Normal-gamma distribution

subject area

in short

The Normal-gamma distribution serves as conjugate prior for a Normal distribution with unknown mean and standard deviation. As parameters for the prior, the prior mean and variance can be used, along with the number of associated (pseudo-)observations.

The probability density function of a Normal distribution, a log-Normal distribution and a Gamma distribution.

The Normal-gamma distribution $(\mu,\lambda)\sim\mathcal{NG}\left(\gamma,\kappa,\eta,\xi^2\right)$ is a bivariate continuous probability distribution that has four parameters ($\gamma,\kappa,\eta,\xi^2$). It is the conjugate prior of a Normal distribution $X\sim \mathcal{N}\left(\mu,\sigma=\sqrt{\lambda^{-1}}\right)$ with unknown mean $\mu$ and precision $\lambda$ (where the precision is defined as the reciprocal value of the variance $\sigma^2 = \lambda^{-1}$).

Definition

The pair of random variables $(\mu,\lambda)$ follows a Normal-gamma distribution $\mathcal{NG}\left(\gamma,\kappa,\eta,\xi^2\right)$ under the following conditions: (A) The conditional distribution $\mu|\lambda$ is a Normal distribution $\mathcal{N}\left(\gamma,\sigma=1/\sqrt{\kappa\lambda}\right)$ with mean $\gamma$ and standard deviation $\sigma=1/\sqrt{\kappa\lambda}$. (B) The marginal distribution of $\lambda$ is a Gamma distribution with shape parameter $\alpha=\frac{\eta}{2}$ and rate parameter $\beta=\frac{\eta\xi^2}{2}$.

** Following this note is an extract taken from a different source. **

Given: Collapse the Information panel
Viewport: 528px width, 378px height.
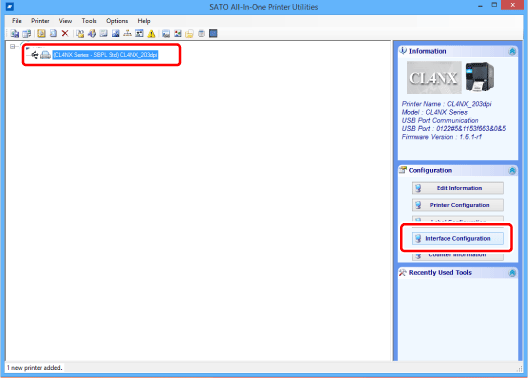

The probability density function of the Normal-gamma distribution is $$
f\left(\mu,\lambda|\gamma,\kappa,\alpha,\beta\right) = C \cdot \lambda^{\alpha-\frac{1}{2}} \cdot
\exp\left( -\lambda \beta - \frac{\kappa\lambda}{2}\left(\mu-\gamma\right)^2 \right)
\;,$$ with scaling constant $C$: $$
C = \frac{\beta^\alpha \sqrt{\kappa}}{\Gamma(\alpha)\sqrt{2\pi}}\;.
$$

Marginal distributions for $\mu$ and $\lambda$

The marginal distribution for $\mu$ is a non-standardized Student's t distribution with $\eta$ degrees of freedom, location parameter $\gamma$ and scale parameter $\sqrt{\frac{\xi^2}{\kappa}}$. Thus, the standard deviation for the uncertainty about $\mu$ is $\sqrt{\frac{\xi^2}{\kappa}\cdot\frac{\eta}{\eta-2}}$ (for $\eta>2$).

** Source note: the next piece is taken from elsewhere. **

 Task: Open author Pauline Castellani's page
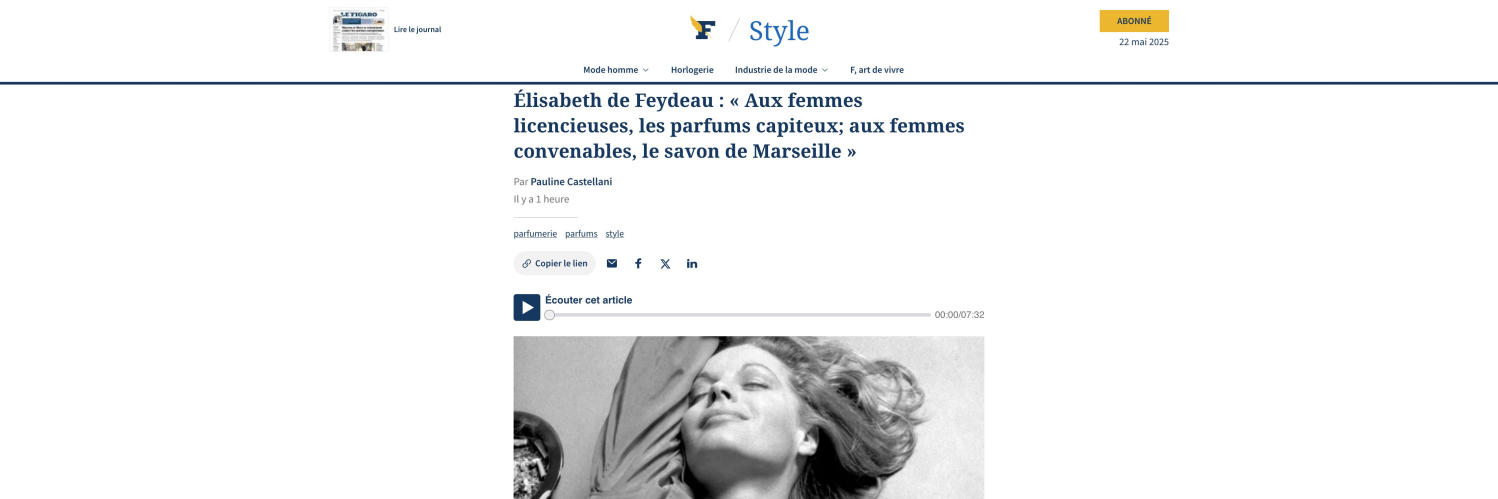[x=571, y=182]
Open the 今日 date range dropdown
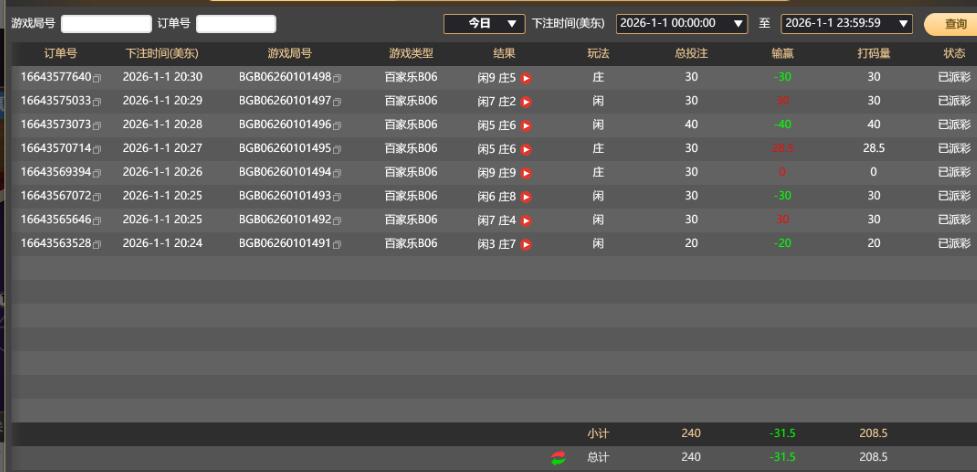 485,23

The marginal distribution for $\lambda$ is by definition a Gamma distribution with shape parameter $\alpha=\frac{\eta}{2}$ and rate parameter $\beta=\frac{\eta\xi^2}{2}$. Consequently, the marginal distribution for $\sigma^2=\lambda^{-1}$ follows an inverse gamma distribution. The mean value of $\sigma^2$ is $\xi^2\cdot\frac{\eta}{\eta-2}$ (for $\eta>2$). The coefficient of variation of $\sigma^2$ is $\frac{1}{\sqrt{\eta/2-2}}$ (for $\eta>4$).

Predictive distribution for $X$

The predictive distribution for $X$ is a location-scale t distribution (i.e., a non-standardized Student's t distribution) with:

degrees of freedom: $\eta$,
location parameter: $\gamma$,
scale parameter: $\tau = \xi\sqrt{1+\frac{1}{\kappa}}=\sqrt{\xi^2\cdot\left(1+\frac{1}{\kappa}\right)}$.

Equivalently, the uncertainty about $X$ can be expressed in terms of a standard Student's t distribution T with $\eta$ degrees of freedom as: $X=\gamma+\tau T$.

The predictive distribution for $X$ has the following properties:

mean value: $\gamma$ (for $\eta>1$)
standard deviation: $\tau\sqrt{\frac{\eta}{\eta-2}} = \sqrt{\xi^2\cdot\left(1+\frac{1}{\kappa}\right)\cdot\frac{\eta}{\eta-2}}$ (for $\eta>2$)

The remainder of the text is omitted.